>> begin RECORDS SHOWN

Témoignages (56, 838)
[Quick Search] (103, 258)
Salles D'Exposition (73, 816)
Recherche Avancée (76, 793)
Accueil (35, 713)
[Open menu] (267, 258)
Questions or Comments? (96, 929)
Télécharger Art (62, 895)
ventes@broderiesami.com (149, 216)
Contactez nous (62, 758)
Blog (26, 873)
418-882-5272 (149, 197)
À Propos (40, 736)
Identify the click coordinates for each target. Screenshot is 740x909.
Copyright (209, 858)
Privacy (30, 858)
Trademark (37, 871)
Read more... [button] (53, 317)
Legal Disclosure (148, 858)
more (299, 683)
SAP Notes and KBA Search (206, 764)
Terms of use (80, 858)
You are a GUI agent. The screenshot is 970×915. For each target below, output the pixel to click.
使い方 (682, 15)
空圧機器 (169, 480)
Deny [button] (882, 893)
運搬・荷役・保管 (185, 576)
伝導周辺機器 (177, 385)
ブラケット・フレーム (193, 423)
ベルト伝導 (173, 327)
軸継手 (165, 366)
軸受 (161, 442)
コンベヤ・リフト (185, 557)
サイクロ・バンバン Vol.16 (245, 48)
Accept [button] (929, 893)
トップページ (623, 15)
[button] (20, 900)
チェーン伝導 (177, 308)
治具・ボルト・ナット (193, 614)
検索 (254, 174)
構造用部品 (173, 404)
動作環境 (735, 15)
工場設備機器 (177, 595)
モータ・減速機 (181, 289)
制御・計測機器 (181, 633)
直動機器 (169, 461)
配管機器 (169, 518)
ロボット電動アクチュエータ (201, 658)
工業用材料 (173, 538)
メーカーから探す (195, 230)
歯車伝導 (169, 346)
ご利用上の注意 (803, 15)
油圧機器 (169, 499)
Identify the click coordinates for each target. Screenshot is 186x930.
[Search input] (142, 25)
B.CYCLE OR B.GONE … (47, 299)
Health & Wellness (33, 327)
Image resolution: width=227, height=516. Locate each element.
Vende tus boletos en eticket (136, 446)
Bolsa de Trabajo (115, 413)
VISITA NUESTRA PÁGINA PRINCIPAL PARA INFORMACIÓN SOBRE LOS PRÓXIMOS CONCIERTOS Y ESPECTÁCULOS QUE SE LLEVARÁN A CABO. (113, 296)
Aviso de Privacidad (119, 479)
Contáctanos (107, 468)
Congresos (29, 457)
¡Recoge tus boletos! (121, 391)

>> end RECORDS SHOWN

Reproduce the lines starting with the line containing "Accept [button] (929, 893)" and going on through the line containing "Congresos (29, 457)", keeping every line in that span. Multiply each coordinate by 0.25 and round it to a whole number, with halves rounded up; leave all other numbers unchanged.

-- COMPLETE OUTPUT --
Accept [button] (232, 223)
トップページ (156, 4)
[button] (5, 225)
チェーン伝導 (44, 77)
治具・ボルト・ナット (48, 154)
検索 (64, 44)
構造用部品 (43, 101)
動作環境 (184, 4)
工場設備機器 (44, 149)
モータ・減速機 (45, 72)
制御・計測機器 (45, 158)
直動機器 (42, 115)
配管機器 (42, 130)
ロボット電動アクチュエータ (50, 165)
工業用材料 (43, 135)
メーカーから探す (49, 58)
歯車伝導 (42, 87)
ご利用上の注意 (201, 4)
油圧機器 (42, 125)
Identify the click coordinates for each target. Screenshot is 186x930.
[Search input] (36, 6)
B.CYCLE OR B.GONE … (12, 75)
Health & Wellness (8, 82)
Image resolution: width=227, height=516. Locate each element.
Vende tus boletos en eticket (34, 112)
Bolsa de Trabajo (29, 103)
VISITA NUESTRA PÁGINA PRINCIPAL PARA INFORMACIÓN SOBRE LOS PRÓXIMOS CONCIERTOS Y ESPECTÁCULOS QUE SE LLEVARÁN A CABO. (28, 74)
Aviso de Privacidad (30, 120)
Contáctanos (27, 117)
Congresos (7, 114)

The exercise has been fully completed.